Art Nouveau (Jugend Style)

Art Nouveau (/ˌɑːrt nuːˈvoʊ, ˌɑːr/; French: [aʁ nuvo]) is an international style of art, architecture and applied art, especially the decorative arts, that was most popular between 1890 and 1910. A reaction to the academic art of the 19th century, it was inspired by natural forms and structures, particularly the curved lines of plants and flowers.

English uses the French name Art Nouveau (new art). The style is related to, but not identical with, styles that emerged in many countries in Europe at about the same time: in Austria it is known as Secessionsstil after Wiener Secession; in Spanish Modernismo; in Catalan Modernisme; in Czech Secese; in Danish Skønvirke or Jugendstil; in German Jugendstil, Art Nouveau or Reformstil; in Hungarian Szecesszió; in Italian Art Nouveau, Stile Liberty or Stile floreale; in Lithuanian Modernas; in Norwegian Jugendstil; in Polish Secesja; in Slovak Secesia; in Ukrainian and Russian Модерн (Modern); in Swedish and Finnish Jugend.

Art Nouveau is a total art style: It embraces a wide range of fine and decorative arts, including architecture, painting, graphic art, interior design, jewelry, furniture, textiles, ceramics, glass art, and metal work.

By 1910, Art Nouveau was already out of style. It was replaced as the dominant European architectural and decorative style first by Art Deco and then by Modernism.

Art Nouveau (a.k.a. Jugend style) architecture prevailed in Europe of 1880s-1910s. It was an antithesis to other styles that merely copied the past. Instead of re-using old columns and Antiquity-inspired sculptures, art nouveau used elements such as curved lines, geometric patterns, images of plants and images from local mythology to create extremely elaborate yet still modern (for the time) facades.

Latvia saw its most rapid urbanization in the same era of art nouveau. Therefore Latvian cities became a great repository of art nouveau architecture while Riga is usually considered an unparalleled gem of art nouveau. The elaborate facades of these buildings are favorites for tourists to snap images of and there is even an Art Nouveau museum.

Interiors of art nouveau buildings are no less elaborate than their exteriors. Even apartment ceilings may be painted rather than white, while entrance halls and staircases are considered the pride of the building and therefore are often especially opulent.

Most art nouveau buildings of Latvia are quite large, 4 to 6 floors tall. Most of them are apartment blocks ordered by rich owners to house all the people that were flocking into cities.

In Riga, art nouveau buildings are so numerous that they are divided into four sub-styles.

Eclectic decorative art nouveau still use the Historicist proportions with building facades divided by lines into floors.

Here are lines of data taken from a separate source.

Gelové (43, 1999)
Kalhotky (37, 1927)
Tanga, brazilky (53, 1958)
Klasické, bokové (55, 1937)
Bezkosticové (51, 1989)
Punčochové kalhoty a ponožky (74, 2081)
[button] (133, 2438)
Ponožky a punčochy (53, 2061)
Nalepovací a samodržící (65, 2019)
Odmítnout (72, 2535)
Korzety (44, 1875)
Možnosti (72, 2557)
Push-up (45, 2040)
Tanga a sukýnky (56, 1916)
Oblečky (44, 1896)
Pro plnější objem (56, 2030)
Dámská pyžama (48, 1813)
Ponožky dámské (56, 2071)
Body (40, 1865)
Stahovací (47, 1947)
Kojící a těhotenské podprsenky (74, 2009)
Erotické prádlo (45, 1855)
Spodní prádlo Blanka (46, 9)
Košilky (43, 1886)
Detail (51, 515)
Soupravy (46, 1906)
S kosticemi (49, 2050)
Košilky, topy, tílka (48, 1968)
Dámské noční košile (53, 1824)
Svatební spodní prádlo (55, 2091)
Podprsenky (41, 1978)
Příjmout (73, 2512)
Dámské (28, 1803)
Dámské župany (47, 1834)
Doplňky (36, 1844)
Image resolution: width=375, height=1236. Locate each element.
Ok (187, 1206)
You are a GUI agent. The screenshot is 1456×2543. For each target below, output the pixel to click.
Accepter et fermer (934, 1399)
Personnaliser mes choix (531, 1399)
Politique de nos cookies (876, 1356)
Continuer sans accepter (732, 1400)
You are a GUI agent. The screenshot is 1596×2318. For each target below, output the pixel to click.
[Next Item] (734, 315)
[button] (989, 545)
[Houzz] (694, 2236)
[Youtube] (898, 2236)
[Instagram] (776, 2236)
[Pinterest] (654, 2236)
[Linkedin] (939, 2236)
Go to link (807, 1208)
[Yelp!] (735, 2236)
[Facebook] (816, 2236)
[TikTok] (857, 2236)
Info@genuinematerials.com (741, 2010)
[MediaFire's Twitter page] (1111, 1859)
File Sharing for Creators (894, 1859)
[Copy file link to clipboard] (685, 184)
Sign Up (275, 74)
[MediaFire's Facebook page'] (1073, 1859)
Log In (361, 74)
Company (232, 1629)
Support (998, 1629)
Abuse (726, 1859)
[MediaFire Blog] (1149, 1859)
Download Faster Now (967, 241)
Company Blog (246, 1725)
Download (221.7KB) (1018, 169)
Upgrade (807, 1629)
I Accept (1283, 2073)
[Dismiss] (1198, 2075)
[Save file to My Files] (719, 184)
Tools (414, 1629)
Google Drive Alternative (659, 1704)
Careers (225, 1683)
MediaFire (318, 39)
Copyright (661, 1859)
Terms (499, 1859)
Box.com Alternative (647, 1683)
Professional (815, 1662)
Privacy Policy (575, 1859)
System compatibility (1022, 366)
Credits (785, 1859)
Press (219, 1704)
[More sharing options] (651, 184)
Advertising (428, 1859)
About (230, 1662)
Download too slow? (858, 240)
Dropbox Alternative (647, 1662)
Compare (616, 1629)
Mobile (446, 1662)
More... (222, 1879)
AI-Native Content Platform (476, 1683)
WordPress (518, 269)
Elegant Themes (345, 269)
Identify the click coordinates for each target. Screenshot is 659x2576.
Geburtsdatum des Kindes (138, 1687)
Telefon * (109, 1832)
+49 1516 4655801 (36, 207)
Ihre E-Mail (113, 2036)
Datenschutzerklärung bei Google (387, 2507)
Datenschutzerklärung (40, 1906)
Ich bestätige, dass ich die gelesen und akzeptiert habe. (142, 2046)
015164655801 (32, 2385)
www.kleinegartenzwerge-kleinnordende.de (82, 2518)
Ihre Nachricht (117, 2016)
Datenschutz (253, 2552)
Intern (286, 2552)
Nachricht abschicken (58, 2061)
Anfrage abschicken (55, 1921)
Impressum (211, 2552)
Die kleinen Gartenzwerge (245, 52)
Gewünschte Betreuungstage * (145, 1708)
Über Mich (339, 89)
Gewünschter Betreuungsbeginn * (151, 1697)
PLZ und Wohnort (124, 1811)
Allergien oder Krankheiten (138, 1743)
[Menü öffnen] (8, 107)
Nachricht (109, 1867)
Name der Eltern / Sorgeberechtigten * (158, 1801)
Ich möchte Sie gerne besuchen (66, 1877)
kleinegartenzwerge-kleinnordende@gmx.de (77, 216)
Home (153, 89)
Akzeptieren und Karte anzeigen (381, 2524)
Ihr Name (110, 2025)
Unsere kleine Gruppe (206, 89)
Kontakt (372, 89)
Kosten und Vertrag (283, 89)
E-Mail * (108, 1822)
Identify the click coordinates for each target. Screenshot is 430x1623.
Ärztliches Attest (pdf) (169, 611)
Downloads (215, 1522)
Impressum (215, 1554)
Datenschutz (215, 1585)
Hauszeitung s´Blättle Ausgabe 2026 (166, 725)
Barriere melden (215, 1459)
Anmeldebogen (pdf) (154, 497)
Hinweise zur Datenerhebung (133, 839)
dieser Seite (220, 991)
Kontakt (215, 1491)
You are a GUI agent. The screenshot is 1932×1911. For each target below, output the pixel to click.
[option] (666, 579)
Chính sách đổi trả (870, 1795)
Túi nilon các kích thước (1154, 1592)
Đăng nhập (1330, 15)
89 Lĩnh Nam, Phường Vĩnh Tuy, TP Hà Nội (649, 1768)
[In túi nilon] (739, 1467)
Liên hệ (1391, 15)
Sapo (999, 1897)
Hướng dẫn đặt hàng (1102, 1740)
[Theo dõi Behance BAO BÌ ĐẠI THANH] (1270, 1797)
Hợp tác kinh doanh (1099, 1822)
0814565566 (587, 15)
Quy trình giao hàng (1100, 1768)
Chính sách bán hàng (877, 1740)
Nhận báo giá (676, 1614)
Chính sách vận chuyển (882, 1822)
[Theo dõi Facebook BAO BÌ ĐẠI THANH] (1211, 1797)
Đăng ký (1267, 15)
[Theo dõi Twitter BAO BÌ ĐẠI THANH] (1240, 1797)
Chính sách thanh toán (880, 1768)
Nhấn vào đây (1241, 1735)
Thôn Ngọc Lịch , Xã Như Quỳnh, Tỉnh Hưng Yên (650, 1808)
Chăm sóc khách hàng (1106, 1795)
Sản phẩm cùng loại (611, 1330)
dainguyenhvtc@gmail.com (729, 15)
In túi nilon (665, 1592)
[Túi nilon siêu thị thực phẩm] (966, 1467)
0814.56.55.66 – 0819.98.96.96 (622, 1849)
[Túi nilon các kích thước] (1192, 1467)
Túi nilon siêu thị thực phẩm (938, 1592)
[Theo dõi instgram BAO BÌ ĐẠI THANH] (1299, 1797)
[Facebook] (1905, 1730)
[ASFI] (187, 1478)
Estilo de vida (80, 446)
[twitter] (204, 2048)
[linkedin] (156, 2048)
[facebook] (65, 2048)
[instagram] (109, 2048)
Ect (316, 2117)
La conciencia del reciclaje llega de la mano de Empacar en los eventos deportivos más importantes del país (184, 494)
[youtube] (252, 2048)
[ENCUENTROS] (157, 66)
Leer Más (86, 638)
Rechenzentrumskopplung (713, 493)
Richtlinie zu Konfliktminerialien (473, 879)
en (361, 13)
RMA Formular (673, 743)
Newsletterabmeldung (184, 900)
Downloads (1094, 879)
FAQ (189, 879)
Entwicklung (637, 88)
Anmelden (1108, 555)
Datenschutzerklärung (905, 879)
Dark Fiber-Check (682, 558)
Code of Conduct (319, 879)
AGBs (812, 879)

However, elements “loaned” from history are partly replaced by new art nouveau elements (plants, patterns, curved lines).

Perpendicular art nouveau have their facades divided by vertical rather than horizontal lines. Such aesthetics were new at the time and somewhat similar to American skyscrapers. While Latvian art nouveau buildings were much smaller in size, they were still larger than anything secular built in Latvia before. ~1/3rd of Riga’s art nouveau buildings belong this substyle.

Romanticized Renaissance Art Nouveau was somewhere in between the above two styles, with more vertical orientation but still looking into history for inspirations and general ideas for forms.

National romantic art nouveau (1905-1915) is the ultimately Latvian art-nouveau sub-style. It incorporated Latvian ethnic patterns and mythological figures into building designs and used tall gabled roofs akin to vernacular Latvian architecture. This was the time of Latvian national revival whereby Latvians were collecting and reinventing their songs, literature and other arts. National romantic art nouveau is thus a modern form of ethnic Latvian architecture. Giving large numbers of such buildings in Riga, it is not only unique but also prominent, making Latvians one of the few nations to have had its own widespread “ethnic architectural style” as late as 20th century. Unlike the other forms of Art Nouveau, the facades of national romantic style have neither horizontal nor vertical lines.

Some National Romantic Art Nouveau buildings were, however, more German in nature. They used details taken out of Medieval German architecture, such as a stylized wooden frame. Even though Latvians became the most numerous ethnic group in cities ~1900 and increasing numbers of key architects were Latvians, Latvia’s Germans still wielded a considerable influence and many of the buildings of the era were funded by Germans.

While most Art Nouveau buildings were built of brick and rather large, a unique sub-style of them were wooden summer homes that became common in seaside resorts and seaside districts of large cities. Often constructed as second homes of rich families, they used wood to form elaborate external decorations as well as romanticized towers.

Art Nouveau came to abrupt end with World War 1 and for a long time afterward suffered negative opinions about it as many people associated it with the “decadence of the imperialism era”. Such attitudes continued under the Soviet occupation, when the buildings were nationalized and the larger apartments made communal (with each family being allocated a room), leading to severe damage to many interiors. Today, however, Art Nouveau considered a gem of Latvia.